④ 優遇措置がこれから増えることが予想される
今は未だ存在しませんが、税制面などでこれからZEH住宅への優遇措置が出てくる可能性があります。
ZEH仕様の注文住宅を建てるデメリット
ZEH仕様の住宅を建てるとメリットが多いですが、当然デメリットもあります。具体的には以下の4つが考えられます。
① 建築費用が高くなる
元々の断熱性能が低い家はZEH基準にするためにたくさんのグレードアップが必要です。床断熱、壁断熱、天井断熱、サッシ、給湯器、暖房器など、場合によっては数百万円のプラスということもありえます。
ローコストを売りにしている工務店はZEH仕様ができない会社もたくさんあるでしょう。ノウハウの問題もありますが、ZEH仕様にするとそもそもローコストという利点がなくなるからです。
② 間取りに制限がかかる
省エネ性能値を確保するためには当然ながら熱のロスが少ない間取りの方が有利です。大開口、吹き抜け、リビング階段などの間取りはエネルギー効率が低いため、ZEHには向かないケースもあります。
③ 屋根形状に制限がかかる
屋根の形状は本来デザインや機能面で計画したいところですが、太陽光を乗せやすい屋根面は切妻、片流れです。ZEHにするためには充分な太陽光発電パネルを乗せる屋根面積が必要なため、屋根形状の制約を受ける可能性があります。
④ 光熱費の定期報告が必要
ZEH補助金を受領した後は、半年に一度定期報告をしなければいけません。家庭の消費電力、発電力などの明細をとっておき、すべての数値を入力します。また、生活パターンを細かく申告し、国に生活データを提供する必要があります。
半年に一度、2年間の報告なので合計4回だけにはなりますが、質問内容が多いため60分くらい回答に時間がかかります。
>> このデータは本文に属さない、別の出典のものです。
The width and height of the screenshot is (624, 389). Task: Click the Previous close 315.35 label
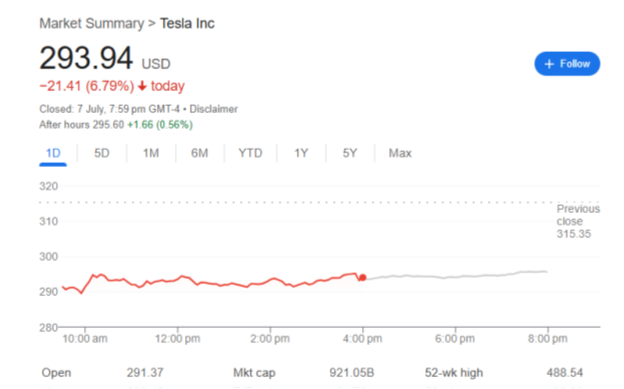[578, 221]
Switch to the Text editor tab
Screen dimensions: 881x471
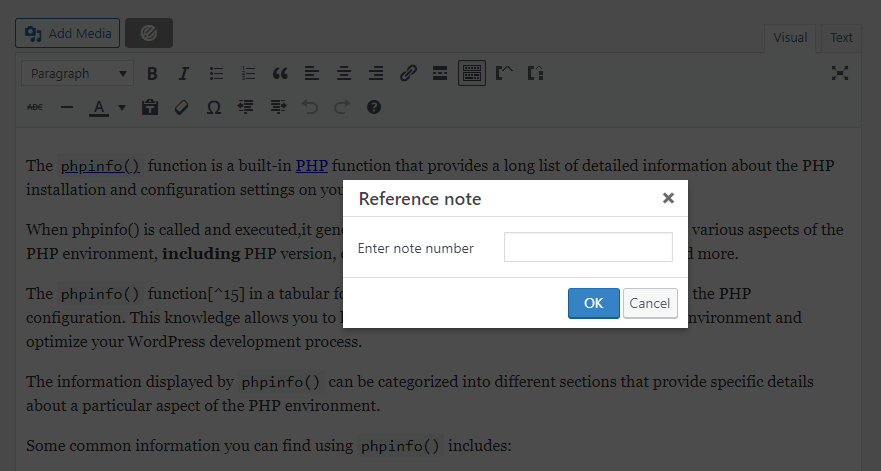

また、毎月に明細をとっておくのも少し手間がかかります。
これから建てる家はZEHがスタンダードになります。環境にやさしい建築は国をあげてのプロジェクトであり、世界的な重要課題でもあるためこの流れはまず間違いないでしょう。そのために国からの助成はこれからも続きそうですし、ZEH住宅が優遇されることも予想されます。
そもそもZEHは環境に優しいだけでなく、補助金がもらえて、光熱費が抑えられて、家の中が温かく、身体への負担も少ないので住む人にとってもメリットばかりです。家づくりへのこだわりは人それぞれ異なりますが、家計にも身体にも優しいZEHにこだわってみてはいかがでしょうか。